___ Dataset entries ___
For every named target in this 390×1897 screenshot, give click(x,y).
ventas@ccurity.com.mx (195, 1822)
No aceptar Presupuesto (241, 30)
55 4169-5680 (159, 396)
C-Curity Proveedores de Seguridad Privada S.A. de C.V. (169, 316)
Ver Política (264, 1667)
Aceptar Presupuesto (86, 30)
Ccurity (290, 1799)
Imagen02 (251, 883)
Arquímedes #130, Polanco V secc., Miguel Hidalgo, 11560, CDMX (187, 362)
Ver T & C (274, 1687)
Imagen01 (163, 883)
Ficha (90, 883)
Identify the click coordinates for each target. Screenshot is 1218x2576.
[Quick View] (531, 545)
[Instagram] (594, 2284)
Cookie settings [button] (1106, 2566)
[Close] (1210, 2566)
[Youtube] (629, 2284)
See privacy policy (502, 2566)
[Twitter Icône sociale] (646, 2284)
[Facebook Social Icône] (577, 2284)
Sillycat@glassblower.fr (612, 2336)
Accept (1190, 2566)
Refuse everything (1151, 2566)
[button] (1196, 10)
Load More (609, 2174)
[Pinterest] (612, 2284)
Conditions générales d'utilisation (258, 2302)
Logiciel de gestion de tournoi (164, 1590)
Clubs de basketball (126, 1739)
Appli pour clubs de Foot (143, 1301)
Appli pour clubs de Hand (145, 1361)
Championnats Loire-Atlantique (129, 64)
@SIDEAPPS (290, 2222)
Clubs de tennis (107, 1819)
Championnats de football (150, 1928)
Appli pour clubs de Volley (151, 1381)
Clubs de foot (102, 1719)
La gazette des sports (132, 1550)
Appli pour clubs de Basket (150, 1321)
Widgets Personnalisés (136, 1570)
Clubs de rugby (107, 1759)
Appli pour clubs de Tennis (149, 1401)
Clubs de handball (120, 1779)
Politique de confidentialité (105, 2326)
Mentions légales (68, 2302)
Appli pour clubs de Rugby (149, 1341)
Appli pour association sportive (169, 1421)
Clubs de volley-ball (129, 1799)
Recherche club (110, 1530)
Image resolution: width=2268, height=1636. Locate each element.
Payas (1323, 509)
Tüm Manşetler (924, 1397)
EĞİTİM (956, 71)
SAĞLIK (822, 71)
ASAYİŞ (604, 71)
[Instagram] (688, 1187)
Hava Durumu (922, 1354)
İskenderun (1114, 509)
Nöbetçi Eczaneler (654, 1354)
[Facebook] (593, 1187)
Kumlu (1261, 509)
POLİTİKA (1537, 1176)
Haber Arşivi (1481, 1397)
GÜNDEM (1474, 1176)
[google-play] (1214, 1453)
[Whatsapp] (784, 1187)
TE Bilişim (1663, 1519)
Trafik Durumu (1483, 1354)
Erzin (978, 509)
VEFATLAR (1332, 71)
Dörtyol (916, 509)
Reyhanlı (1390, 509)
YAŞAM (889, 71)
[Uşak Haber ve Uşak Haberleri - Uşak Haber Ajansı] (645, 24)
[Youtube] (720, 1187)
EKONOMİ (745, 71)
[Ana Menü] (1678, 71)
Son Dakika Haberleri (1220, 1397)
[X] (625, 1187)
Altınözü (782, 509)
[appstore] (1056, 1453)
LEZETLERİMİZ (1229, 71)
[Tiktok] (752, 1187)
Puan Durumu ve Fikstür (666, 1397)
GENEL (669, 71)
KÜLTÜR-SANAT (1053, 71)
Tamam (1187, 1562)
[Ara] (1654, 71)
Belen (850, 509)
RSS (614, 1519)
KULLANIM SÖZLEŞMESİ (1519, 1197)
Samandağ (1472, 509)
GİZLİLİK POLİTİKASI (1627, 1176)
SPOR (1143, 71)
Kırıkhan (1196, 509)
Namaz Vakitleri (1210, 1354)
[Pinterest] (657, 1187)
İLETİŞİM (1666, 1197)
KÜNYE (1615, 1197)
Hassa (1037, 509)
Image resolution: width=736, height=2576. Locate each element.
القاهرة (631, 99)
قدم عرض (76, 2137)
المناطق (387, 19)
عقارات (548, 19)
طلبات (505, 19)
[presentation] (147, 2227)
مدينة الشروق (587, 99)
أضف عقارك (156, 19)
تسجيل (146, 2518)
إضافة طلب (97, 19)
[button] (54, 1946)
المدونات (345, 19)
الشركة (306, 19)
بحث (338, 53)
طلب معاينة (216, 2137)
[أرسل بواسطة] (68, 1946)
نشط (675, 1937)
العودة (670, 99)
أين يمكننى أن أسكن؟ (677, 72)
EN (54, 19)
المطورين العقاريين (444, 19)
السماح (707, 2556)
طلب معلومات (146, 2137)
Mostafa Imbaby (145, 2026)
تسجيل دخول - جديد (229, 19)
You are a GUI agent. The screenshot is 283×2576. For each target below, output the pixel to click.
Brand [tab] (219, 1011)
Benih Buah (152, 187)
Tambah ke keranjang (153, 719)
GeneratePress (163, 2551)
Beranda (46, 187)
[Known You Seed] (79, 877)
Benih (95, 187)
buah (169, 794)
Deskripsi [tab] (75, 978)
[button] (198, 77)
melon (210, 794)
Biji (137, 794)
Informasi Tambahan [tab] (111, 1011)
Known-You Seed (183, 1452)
___
Would you please copy every line in the data that contains the word "width"?

Image resolution: width=2268, height=1636. Locate each element.
Image resolution: width=736, height=2576. Locate each element.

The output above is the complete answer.